In the absolute broadest sense, you can use science to confirm it exists, by proposing a hyposthesis;
"My bong exists"
This is not a hypothesis, it's an assertion of fact. To form a hypothesis, you need a collection of facts. The hypothesis is the framework in which you connect those facts. A good hypothesis will not only explain the facts but also account for any disparity between them.
Then you can perform an experiment and smoke from it, this verifies your results. After verifying it for yourself, it's time to replicate the experiment; so give the bong to your friend and let him/her smoke it. If they can see it, grasp it, and smoke from it; you have replicated your results and have successfully verified that the bong exists.
You have only established a fact. Facts are observable and verifiable. Anyone can look at them an make the same identical observations or measurements. "My bong exists" is just a fact that people can verify.
For 'things that exist' an experiment like this is very doable. Depending on what objects are used, you may need to use different equipment to measure with. You can't very well grasp X-rays, but we certainly do have things to measure X-rays with, that's to say X-rays have a definite measurable interaction with reality.
An experiment is meant to test some sort of prediction. Because your assertion that your bong exists is simply a fact, no predictions can be made from it. Handing your bong to a friend so that they can verify it is not a test.
Measurements are careful observations. From careful observations we establish facts. Once we get enough facts, we start building a framework to hold them. This framework is called a hypothesis. Any hypothesis can sit there and hold the facts, but to become a theory it must hold the weight of those facts on two legs. It must be able to explain, and it must make accurate predictions. If your hypothesis does not account for all facts, then your ability to explain is weakened and your "explanatory leg" may not support the weight. If your hypothesis connects the facts in such a way as to be unfalsifiable, then you prevent it from ever constructing the second leg, predictability. If you can, through logic, see the implications of the way you connected the facts, then you can make predictions about additional facts we can find; you are testing the hypothesis. If you go looking and do indeed find the facts you expected, then your hypothesis has made an accurate prediction. It has passed a test and now grown both the legs it needs to become a theory. Of course, as the weight of new facts get added to the framework, these legs will continuously be strained and if you are unable to modify them, the theory will topple.

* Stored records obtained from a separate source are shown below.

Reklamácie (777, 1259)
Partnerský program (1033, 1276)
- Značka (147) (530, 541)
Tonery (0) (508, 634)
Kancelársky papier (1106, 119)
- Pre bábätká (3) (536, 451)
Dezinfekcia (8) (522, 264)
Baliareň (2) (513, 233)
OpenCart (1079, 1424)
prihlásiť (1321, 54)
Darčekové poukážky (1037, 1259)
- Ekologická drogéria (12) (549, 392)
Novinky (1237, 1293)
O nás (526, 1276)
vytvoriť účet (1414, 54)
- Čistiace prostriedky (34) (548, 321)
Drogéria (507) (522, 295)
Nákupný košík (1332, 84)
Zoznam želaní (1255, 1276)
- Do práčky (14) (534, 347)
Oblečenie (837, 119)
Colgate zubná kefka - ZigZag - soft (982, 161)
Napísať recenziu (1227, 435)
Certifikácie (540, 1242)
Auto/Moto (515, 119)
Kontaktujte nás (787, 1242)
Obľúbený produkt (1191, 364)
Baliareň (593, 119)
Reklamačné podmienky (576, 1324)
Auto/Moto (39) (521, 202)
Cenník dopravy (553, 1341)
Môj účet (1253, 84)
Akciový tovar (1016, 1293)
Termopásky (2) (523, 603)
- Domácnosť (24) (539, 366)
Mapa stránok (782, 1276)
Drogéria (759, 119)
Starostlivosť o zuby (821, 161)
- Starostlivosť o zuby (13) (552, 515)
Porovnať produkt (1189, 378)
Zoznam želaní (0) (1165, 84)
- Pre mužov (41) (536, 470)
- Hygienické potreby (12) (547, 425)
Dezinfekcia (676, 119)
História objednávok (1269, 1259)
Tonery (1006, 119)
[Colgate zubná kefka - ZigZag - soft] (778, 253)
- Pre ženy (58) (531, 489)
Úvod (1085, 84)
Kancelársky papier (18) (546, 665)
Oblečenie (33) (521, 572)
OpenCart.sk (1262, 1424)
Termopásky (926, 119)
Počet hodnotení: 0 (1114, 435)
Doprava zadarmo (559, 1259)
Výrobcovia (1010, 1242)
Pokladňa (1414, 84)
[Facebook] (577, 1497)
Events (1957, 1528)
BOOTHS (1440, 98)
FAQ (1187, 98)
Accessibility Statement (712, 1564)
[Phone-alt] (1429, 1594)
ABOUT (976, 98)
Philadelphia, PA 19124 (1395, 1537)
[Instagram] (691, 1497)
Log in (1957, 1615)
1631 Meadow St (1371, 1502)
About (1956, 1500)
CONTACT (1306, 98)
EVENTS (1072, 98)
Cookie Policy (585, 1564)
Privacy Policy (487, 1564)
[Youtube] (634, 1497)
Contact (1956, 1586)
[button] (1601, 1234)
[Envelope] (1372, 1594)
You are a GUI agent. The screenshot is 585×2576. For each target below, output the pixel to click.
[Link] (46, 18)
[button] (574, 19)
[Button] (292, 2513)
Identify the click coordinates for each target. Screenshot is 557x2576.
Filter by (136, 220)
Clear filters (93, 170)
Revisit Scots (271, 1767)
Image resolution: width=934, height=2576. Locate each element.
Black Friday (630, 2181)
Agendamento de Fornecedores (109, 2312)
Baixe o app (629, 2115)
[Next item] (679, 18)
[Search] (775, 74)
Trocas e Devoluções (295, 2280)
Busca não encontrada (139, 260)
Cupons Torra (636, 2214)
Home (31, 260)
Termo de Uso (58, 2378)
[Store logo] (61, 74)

Remember, these legs can only be built from the framework, and the framework is built from facts. When to be suspicious is when a theory tries to replace one or both of these legs with something else, such as conspiracy. A conspiracy may look like support, but it actually renders the theory unfalsifiable, so it prevents any cogent predictions. For example: if a second gunman was involved in the JFK conspiracy we can predict that we will find evidence, facts, to indicate this when we go looking. When we allow conspiracy to masquerade as evidence, we make it impossible to verify this prediction because we have no way of knowing if the facts just aren't there, or if they have been removed by the conspiracy. There is no test we can do, and so there is no way to build our second leg. In this case conspiracy theorists go looking for something else besides facts, they look for anomalies. Anomalies present an apparent disparity between facts, in other words they create a gap, and then the theorists attempts to fill this gap with conspiracy. But notice that this only strengthens the explanatory leg and does nothing to give us the second leg. We have no power to predict and so we are left with wildly differing and often conflicting conspiracy narratives each unable to demonstrate they say anything accurate about the world. There are many other things people try to weave into the framework to count as facts: emotion, consequences, appeals to bad logic; but none of these allow us to build the support a true theory requires, and so these ideas crumble from the slightest pressure, like a house of cards.